James Gandolfini Could Star In A New HBO Series Set In Antarctica
It must be a little hard for James Gandolfini. You're the lead on the best show of the last twenty years, and then just like that it's over, and the only thing anyone can see you as is Tony Soprano. It's like that season of Curb Your Enthusiasm where Larry is developing a sitcom based on an actor who can't shake off his popular role. Gandolfini has been searching for the right one to shake Tony since The Sopranos ended in 2007 and now he may have found it back at HBO.
According to Deadline Gandoldfini's Attaboy Films has had a deal with the network for over five years, which makes this new setup unsurprising. He just had a supporting role in the film Cinema Verite and he's producing the upcoming Hemmingway & Gellhorn drama with Nicole Kidman and Clive Owen, both at the network. But the project that has finally got him looking to get back front and center on the camera for a weekly series is an adaptation of Nicholas Johnson's memoir Big Dead Place, a dramedy about the U.S. Antarctic Program.
So, kind of like The Thing with no Thing. That's right--nothing-- which I think is the point. A lot of nothing. Boredom, fraternity, boredom, practical jokes, boredom, insanity. Makes for a more interesting project than at first glance and even more interesting since Peter Gould, a writer-producer on AMC's always solid Breaking Bad, is executive producing with Gandolfini and writing the pilot. Deadline notes that this isn't the first time Gould has worked with HBO, since he received an Emmy nomination for scripting the film of Andrew Sorkin's Too Big Too Fail for the network.

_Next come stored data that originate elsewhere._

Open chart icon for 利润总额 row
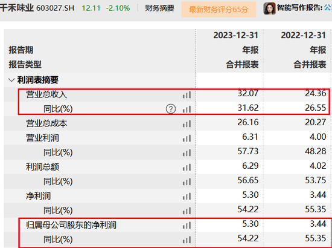The width and height of the screenshot is (332, 248). 187,167
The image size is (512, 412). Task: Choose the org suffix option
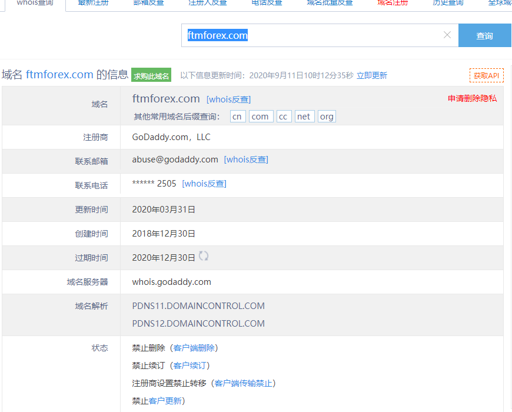327,117
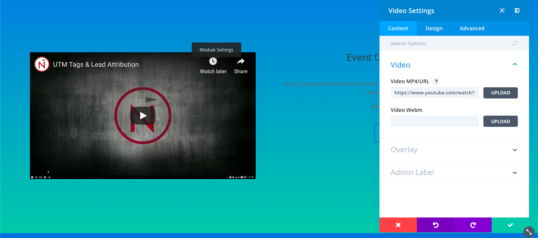Open help tooltip beside Video MP4/URL
Image resolution: width=538 pixels, height=238 pixels.
coord(436,81)
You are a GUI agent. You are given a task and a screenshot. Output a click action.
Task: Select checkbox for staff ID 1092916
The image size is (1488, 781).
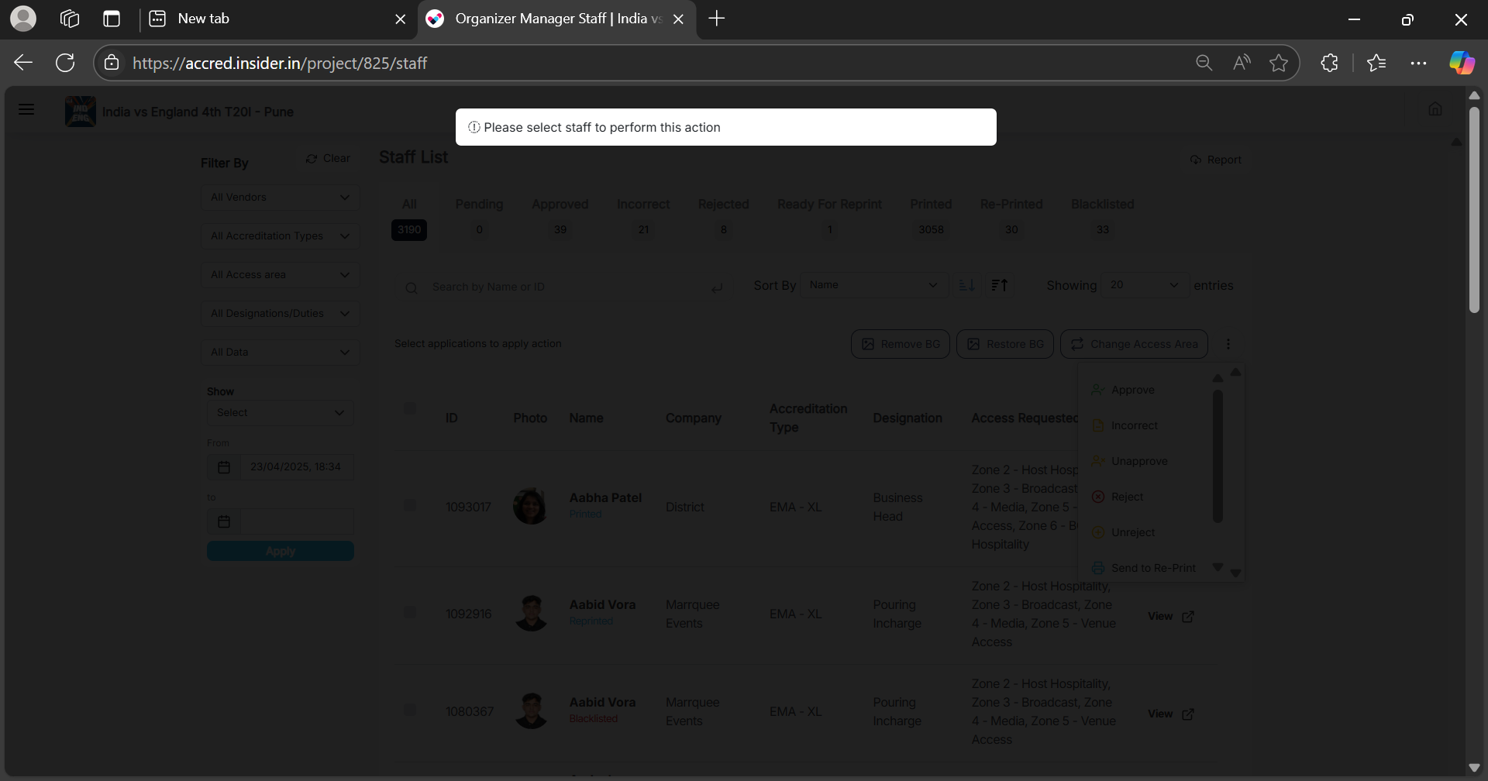(410, 613)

If you want a taste of the kind of humor found in the book and, hopefully, the upcoming series, visit author Nicholas Johnson's website, BigDeadPlace.com. The site is basically ripped straight from the book's pages, presented in the same irreverent style while bringing you all the boring and/or dangerous details of Antarctic employment. I'm not surprised Gandolfini went with an irreverent comedy for his return to a series since it's so different than the Tony Soprano role and he was so fantastic doing it in the hilarious In The Loop. I hope this moves in development fast, I'd like my weekly Gandolfini fix back.